##### TEXT EXCERPT

Throughout my time there, Hamline taught me how to think critically about my craft, it showed me what books I should read, it introduced me to the kidlit community of the past, present, and future, and it gave me permission to spend inordinate amounts of time by myself, writing.

I was at Hamline from the summer of 2015 to the summer of 2017, and during that time I wrote a lot and queried very little. In those two years I drafted two and a half full-length novels, as well as fifteen picture books. But in that whole two year timespan, I only sent out 8 queries: 2 for INKSTAINED (1 partial request, and 1 polite rejection) and 6 for a picture book.

This is where the story starts to get interesting.

In 2017 I wrote a picture book called PASTA PASTA LOTSA PASTA. If you couldn’t guess, it’s about pasta. I only sent it to a few agents, but one of those agents is named Kathleen Rushall.

If that name sounds familiar to you, it’s because she’s my agent now.

##########

WHAT THE EXERCISE ASKS:
Answer these questions from the Hamline excerpt above:
(a) When did the writer start and finish at Hamline?
(b) How many picture books did the writer draft during those two years?
(c) Which agent received PASTA PASTA LOTSA PASTA and now represents the writer?

##### PROVIDED MATERIAL

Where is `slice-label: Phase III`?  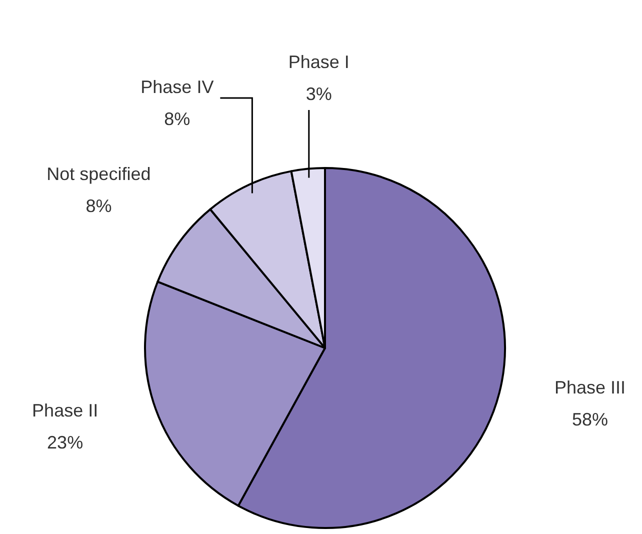 slice-label: Phase III is located at coordinates (590, 388).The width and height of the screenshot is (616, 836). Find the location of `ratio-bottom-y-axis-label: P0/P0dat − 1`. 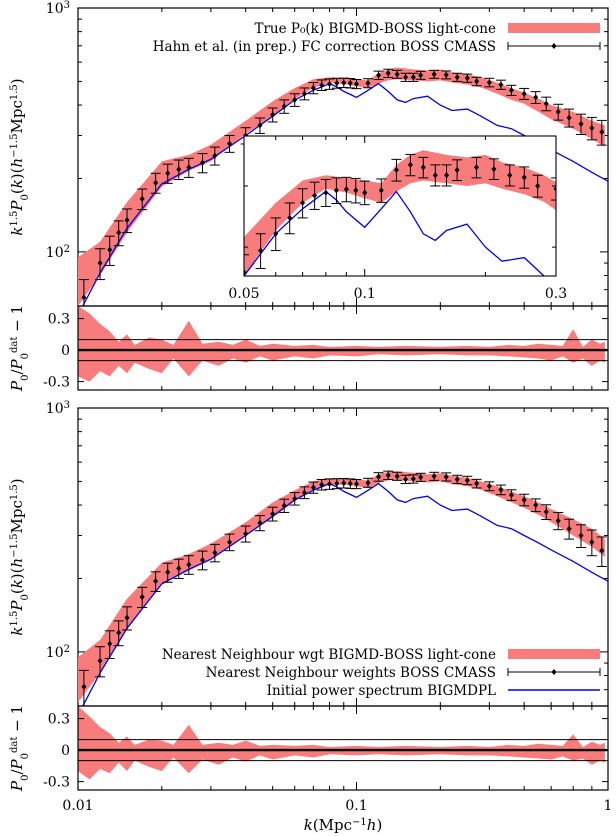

##########

SOLUTION TO THIS EXERCISE:
(a) From the summer of 2015 to the summer of 2017.
(b) Fifteen.
(c) Kathleen Rushall.